Prime Minister Justin Trudeau will hear from a group of experts today on Vancouver’s out of control real estate market, several of whom have advocated for policies to counter the effect of capital inflows from China.

Andy Yan, an urban planner and acting director of SFU’s city program, confirmed his attendance. Yan has mapped the rapid rise in home values and recently authored a controversial study analyzing home purchases in one Westside neighbourhood.

The Globe and Mail reports that UBC geography professor David Ley and SFU sociology professor Josh Gordon will also be at the meeting.

In his book Millionaire Migrants, Ley documented the link between rising home prices and wealthy Hong Kong immigrants who sought a safe haven prior to reunification. Josh Gordon published a paper this spring arguing that based on existing academic work, there can be no doubt that foreign capital is playing a big part in Vancouver’s housing market.

For a decade, Andy Yan has tracked the "million dollar line" in Vancouver. The project has illustrated the rapid rise in Vancouver home values. To read more about the history of the million dollar line, click here

It’s a markedly different set of voices than the provincial government has been consulting. In May, Finance Minister Mike de Jong stated he strongly believes high real estate prices are the result of high municipal fees and onerous regulations that prevent more home building. The province’s stance on the issue is very similar to the real estate industry’s insistance that lack of supply is the main factor in rampant home price increases.

But the province has also said it will make more efforts to collect information about home buyers’ citizenship, and has had meetings with Tom Davidoff, a UBC economics professor who has proposed levying an extra tax on vacant homes or those owned by people who do not earn their income in Canada.

The federal government is currently studying Canada’s housing market, which has seen overheated conditions in Vancouver and Toronto but declining prices in provinces hard-hit by the decline in oil prices.

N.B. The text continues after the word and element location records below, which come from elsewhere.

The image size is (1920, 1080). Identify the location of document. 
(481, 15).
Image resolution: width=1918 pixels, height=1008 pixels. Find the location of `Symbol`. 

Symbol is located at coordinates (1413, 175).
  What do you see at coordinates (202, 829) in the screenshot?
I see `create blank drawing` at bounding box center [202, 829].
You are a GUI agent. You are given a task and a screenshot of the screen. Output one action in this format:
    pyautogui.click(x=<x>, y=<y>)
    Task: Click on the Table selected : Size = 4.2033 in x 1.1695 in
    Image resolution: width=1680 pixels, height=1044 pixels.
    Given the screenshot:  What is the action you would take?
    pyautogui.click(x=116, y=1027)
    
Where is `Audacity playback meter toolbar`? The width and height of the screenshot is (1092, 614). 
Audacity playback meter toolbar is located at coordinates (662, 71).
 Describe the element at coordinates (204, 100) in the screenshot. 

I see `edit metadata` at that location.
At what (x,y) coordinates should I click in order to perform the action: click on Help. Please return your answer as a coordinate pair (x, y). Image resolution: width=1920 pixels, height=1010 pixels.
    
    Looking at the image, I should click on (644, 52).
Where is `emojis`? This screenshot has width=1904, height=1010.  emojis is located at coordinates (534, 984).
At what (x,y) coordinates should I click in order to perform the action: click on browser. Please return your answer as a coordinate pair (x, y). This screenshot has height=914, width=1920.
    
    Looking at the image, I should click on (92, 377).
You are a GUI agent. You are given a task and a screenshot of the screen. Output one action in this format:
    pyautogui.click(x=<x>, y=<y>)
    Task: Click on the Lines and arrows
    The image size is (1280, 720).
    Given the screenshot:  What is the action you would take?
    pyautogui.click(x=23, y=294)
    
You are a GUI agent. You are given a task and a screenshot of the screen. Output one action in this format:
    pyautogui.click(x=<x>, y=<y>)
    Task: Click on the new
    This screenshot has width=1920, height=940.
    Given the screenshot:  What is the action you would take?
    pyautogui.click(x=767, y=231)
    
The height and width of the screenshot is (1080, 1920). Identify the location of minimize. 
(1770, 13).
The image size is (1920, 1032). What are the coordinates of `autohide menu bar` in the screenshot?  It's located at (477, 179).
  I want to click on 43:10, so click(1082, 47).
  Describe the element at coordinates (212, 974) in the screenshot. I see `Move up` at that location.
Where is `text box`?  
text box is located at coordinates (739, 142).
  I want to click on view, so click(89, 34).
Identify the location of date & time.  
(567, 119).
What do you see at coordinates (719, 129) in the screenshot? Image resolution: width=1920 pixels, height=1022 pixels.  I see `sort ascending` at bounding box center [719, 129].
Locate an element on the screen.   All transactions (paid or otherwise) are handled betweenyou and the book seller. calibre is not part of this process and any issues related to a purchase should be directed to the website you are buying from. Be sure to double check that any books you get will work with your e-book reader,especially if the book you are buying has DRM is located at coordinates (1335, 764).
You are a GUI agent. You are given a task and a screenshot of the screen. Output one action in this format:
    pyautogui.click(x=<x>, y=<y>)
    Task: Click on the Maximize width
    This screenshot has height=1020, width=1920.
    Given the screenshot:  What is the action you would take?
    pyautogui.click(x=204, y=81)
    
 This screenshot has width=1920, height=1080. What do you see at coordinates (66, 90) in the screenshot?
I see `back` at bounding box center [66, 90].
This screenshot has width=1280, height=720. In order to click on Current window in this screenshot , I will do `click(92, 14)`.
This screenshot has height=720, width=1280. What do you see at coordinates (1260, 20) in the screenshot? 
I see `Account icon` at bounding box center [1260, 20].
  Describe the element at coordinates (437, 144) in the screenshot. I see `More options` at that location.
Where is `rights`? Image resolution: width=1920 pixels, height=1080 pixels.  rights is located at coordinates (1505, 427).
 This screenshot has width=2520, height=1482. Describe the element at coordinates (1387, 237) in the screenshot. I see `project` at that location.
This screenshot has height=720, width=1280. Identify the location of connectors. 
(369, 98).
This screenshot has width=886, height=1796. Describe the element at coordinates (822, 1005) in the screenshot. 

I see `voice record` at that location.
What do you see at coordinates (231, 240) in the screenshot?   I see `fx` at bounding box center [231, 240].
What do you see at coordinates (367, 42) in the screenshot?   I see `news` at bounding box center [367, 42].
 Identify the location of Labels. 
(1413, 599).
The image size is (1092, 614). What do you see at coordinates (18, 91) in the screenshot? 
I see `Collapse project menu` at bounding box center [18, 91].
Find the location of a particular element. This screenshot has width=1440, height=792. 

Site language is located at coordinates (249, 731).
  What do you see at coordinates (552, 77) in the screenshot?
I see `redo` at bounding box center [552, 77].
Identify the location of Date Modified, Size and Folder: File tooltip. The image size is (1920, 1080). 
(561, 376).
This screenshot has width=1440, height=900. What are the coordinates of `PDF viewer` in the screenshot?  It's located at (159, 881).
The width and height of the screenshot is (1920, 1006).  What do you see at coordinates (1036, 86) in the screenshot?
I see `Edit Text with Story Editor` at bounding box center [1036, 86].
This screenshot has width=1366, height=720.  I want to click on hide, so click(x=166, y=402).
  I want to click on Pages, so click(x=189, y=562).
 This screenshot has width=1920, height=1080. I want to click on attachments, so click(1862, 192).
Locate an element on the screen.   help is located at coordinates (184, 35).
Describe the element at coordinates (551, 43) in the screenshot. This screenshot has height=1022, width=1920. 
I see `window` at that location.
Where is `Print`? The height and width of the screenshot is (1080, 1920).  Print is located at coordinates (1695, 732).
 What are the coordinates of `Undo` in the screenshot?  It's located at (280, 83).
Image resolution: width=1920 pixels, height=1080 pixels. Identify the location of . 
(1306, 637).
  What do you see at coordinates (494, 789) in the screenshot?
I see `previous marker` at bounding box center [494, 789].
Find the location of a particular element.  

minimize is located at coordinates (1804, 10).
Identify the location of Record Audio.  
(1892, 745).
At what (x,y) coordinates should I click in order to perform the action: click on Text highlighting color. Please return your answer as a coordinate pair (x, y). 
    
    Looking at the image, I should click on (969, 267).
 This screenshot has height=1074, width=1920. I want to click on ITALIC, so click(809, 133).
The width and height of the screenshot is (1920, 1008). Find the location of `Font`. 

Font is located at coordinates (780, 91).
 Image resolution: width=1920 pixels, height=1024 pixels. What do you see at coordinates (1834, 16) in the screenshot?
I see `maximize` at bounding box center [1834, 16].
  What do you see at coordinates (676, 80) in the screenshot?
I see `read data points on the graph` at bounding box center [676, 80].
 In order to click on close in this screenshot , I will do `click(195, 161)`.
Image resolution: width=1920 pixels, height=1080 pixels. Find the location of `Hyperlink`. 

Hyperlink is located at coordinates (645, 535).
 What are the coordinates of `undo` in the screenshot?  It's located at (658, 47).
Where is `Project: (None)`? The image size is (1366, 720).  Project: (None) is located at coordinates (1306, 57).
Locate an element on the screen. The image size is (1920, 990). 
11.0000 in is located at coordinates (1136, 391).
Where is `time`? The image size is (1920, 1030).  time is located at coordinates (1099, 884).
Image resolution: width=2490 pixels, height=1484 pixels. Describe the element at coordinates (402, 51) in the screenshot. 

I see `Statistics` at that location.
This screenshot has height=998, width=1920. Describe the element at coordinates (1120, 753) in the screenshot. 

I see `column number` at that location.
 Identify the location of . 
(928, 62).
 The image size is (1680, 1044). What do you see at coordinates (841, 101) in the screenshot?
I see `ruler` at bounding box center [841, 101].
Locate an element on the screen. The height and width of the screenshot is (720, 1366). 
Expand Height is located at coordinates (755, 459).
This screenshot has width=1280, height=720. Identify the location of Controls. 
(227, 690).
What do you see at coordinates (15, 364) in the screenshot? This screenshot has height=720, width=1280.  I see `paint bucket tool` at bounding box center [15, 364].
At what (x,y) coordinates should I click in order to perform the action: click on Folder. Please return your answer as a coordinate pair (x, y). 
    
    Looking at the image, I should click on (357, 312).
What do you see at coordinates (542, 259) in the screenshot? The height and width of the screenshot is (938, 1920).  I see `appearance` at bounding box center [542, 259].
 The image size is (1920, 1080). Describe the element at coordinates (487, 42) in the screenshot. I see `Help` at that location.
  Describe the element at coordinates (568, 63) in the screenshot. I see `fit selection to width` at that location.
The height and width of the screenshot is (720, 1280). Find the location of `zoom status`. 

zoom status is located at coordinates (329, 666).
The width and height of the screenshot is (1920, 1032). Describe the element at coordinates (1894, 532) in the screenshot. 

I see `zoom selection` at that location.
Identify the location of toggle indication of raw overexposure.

Yan said it’s not simply a case of “who dunnit?” with one factor to blame.

“It’s limited supply coupled with low interest rates, coupled with global capital, coupled with flipping, speculation behaviours and how they all come together,” he said.

Over the course of 2015, Vancouver real estate prices escalated rapidly, and have continued the trend in the first five months of 2016. The latest figures show overall home prices increased 29% between May 2015 and May 2016, while detached home prices went up by 37%.

The Bank of Canada recently warned that escalating home prices in Vancouver and Toronto are a concern and have contributed to Canadians' overall debt load.

In an analysis published on June 15, BMO economists Doug Porter and Robert Kavcic argued that any new federal policy should target “foreign investment, speculation and land restrictions, in that order.” They note that previous moves, such as increasing the amount homebuyers must put towards a down payment, have penalized domestic buyers.